Dans son style reconnaissable — vif, précis, faussement léger — Prigent tisse une histoire à plusieurs voix. Il évoque d’abord l’intuition du fondateur, ce goût du grand geste, de la féminité architecturée, des volumes maîtrisés. Les images d’archives se mêlent à des séquences d’ateliers où le fil, la craie et la main racontent mieux que les discours l’art de construire une silhouette. On y croise aussi les couturières d’hier, penchées sur leurs toiles, et les artisans d’aujourd’hui, concentrés sur des broderies aux reflets d’or.

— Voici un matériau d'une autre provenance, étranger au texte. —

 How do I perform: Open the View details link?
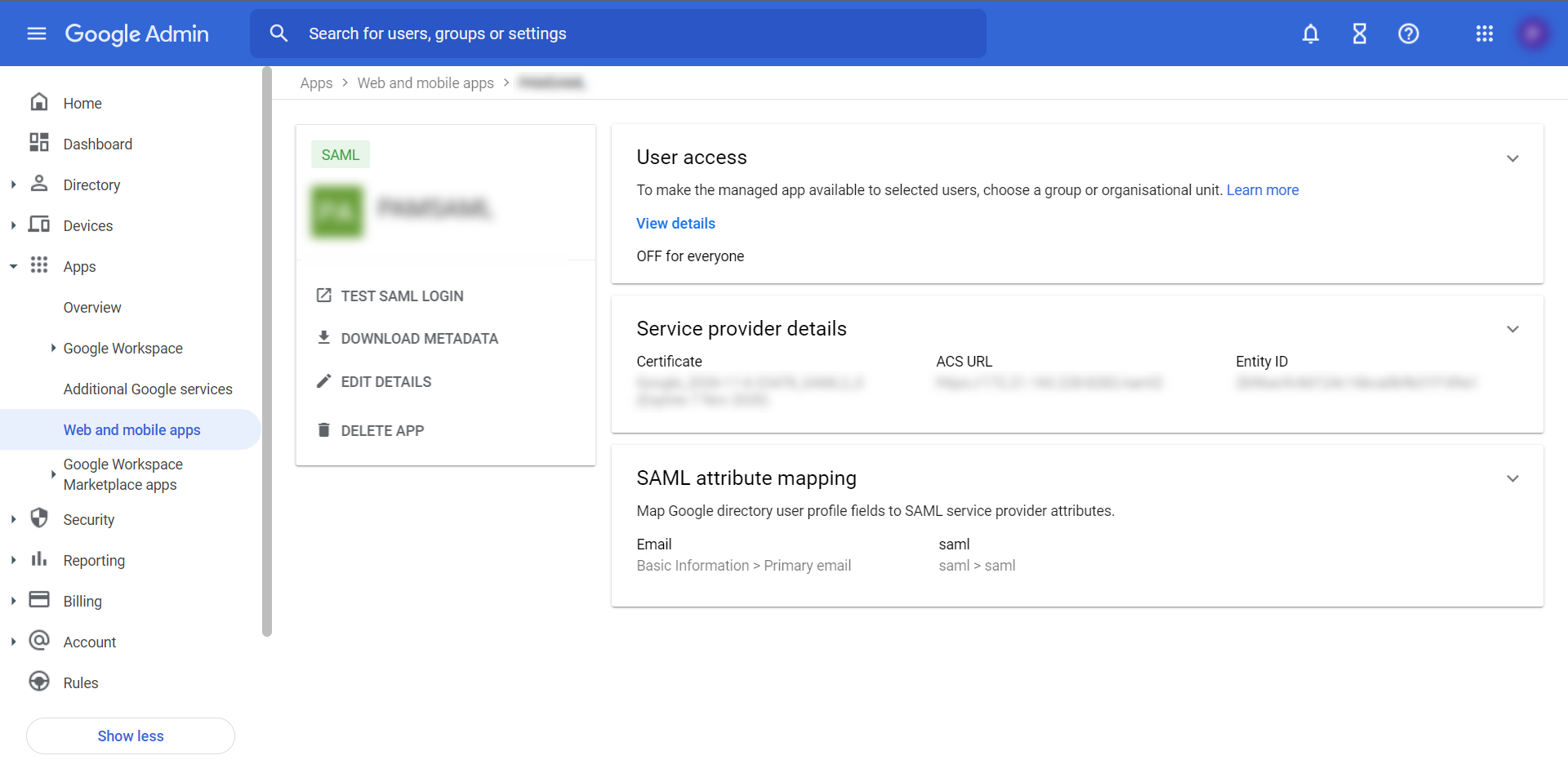coord(675,223)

Entre passé et présent, le film rappelle que la mode n’est jamais un musée : elle respire, elle tremble, elle s’adapte.
Entre paillettes et patrimoine
Mais 80 ans : La Création de la Maison Balmain n’est pas un simple hommage patrimonial. Le documentaire s’ouvre sur Olivier Rousteing, directeur artistique depuis 2011, qui a transformé la maison en phénomène pop mondial. Sa phrase d’ouverture — « Vous pensiez que j’étais flashy ? Regardez l’héritage de Monsieur Balmain ! » — sonne comme une déclaration d’amour ironique. Prigent s’en amuse : il filme l’excès, les épaulettes, les paillettes, mais toujours avec tendresse. Il ne s’agit pas de juger, mais de comprendre comment une maison née dans la France de l’après-guerre s’impose aujourd’hui dans la culture de l’influence et du grand spectacle.

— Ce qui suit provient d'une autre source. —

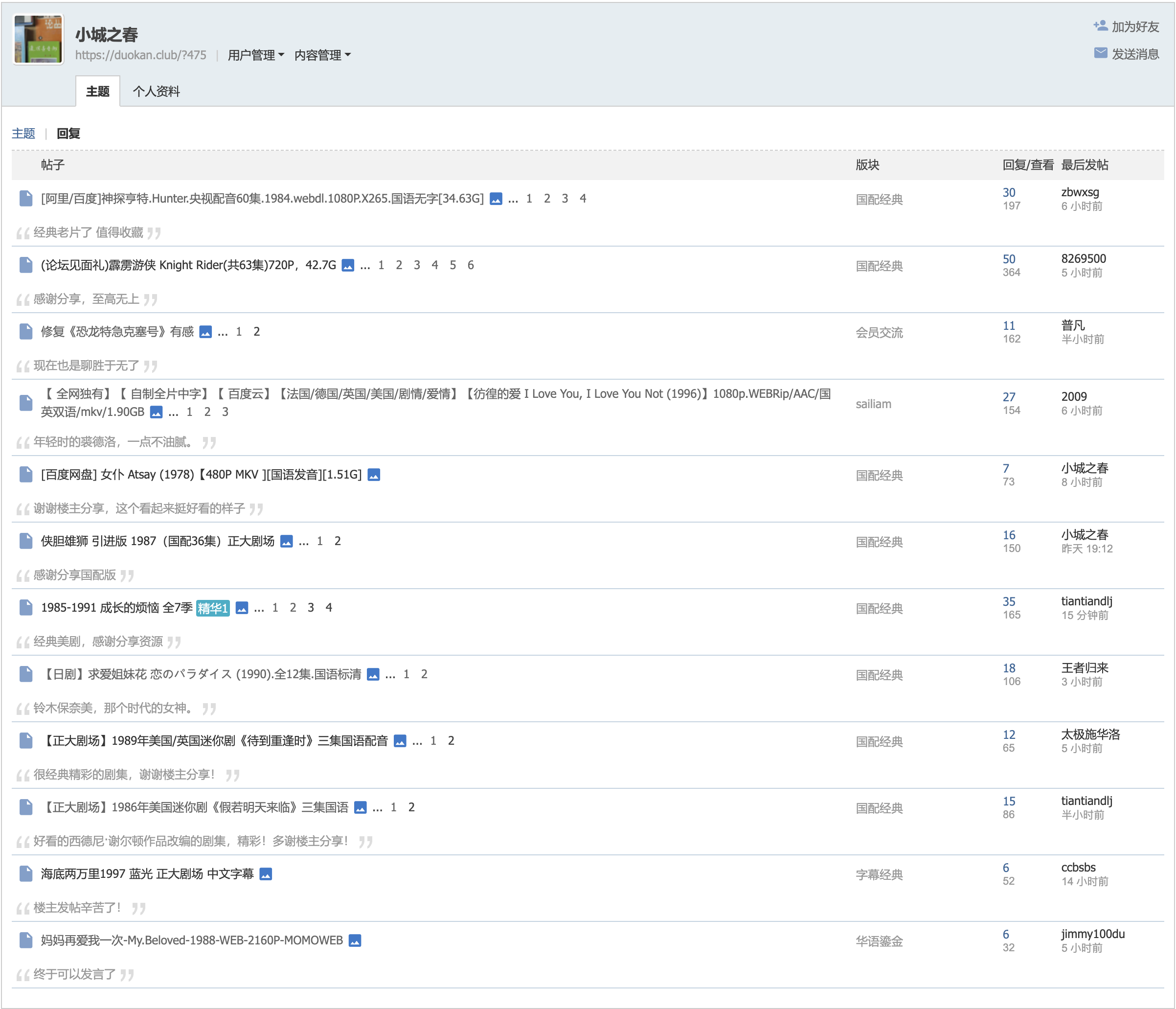Switch to the 个人资料 tab
The height and width of the screenshot is (1009, 1176).
(x=156, y=92)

Ce jeu d’époques donne au film une dimension presque philosophique. Prigent interroge la notion même d’héritage : comment une marque peut-elle rester fidèle à son fondateur tout en parlant à une génération qui pense en hashtags ? Il filme Rousteing non comme une star, mais comme un artisan contemporain, entouré de son équipe, oscillant entre inspiration et épuisement. Derrière la brillance, il y a la fragilité du geste créatif — cette tension permanente entre le désir d’innover et le devoir de respecter.
Le réalisateur ne se contente pas d’illustrer : il raconte la couture comme un théâtre de vies. Sa caméra s’attarde sur les gestes minuscules, les regards, les fils qui s’emmêlent. On entend sa voix, pleine de malice, commenter un essayage ou une robe d’archive comme on parlerait d’un tableau. Ce ton à la fois amusé et érudit, déjà présent dans ses séries cultes Signé Chanel ou Le Jour d’Avant, fait de lui un conteur unique de la mode — un témoin plus qu’un critique, un observateur complice.

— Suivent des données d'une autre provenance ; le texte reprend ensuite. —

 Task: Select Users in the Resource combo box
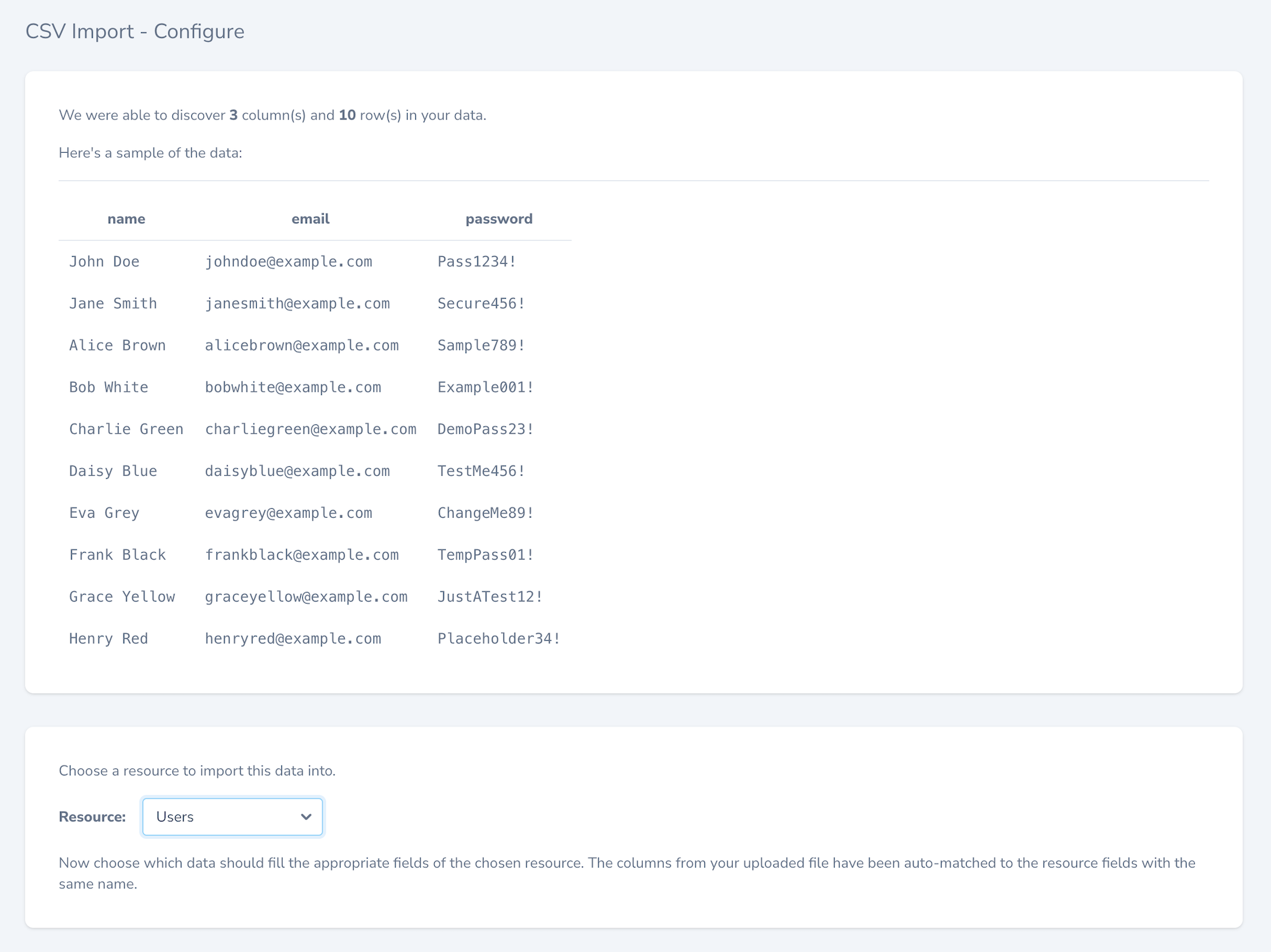tap(232, 816)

Un anniversaire cousu main
À travers Balmain, il raconte aussi la mode française dans son ensemble : son rapport au prestige, sa pudeur face au marketing, sa manière de transformer les crises en défilés triomphants. Le film, accessible gratuitement, agit comme une capsule de mémoire : un rappel que la couture est un patrimoine vivant, où chaque point de fil dit quelque chose de notre époque.
En définitive, 80 ans : La Création de la Maison Balmain n’est pas qu’un documentaire de mode, c’est un film sur la transmission, la passion et le temps qui passe. Prigent y célèbre la main autant que la vision, le détail autant que la démesure. Et, fidèle à sa marque de fabrique, il termine sur un sourire : celui de ceux qui continuent à croire que la beauté se coud à la main — et se raconte à voix basse.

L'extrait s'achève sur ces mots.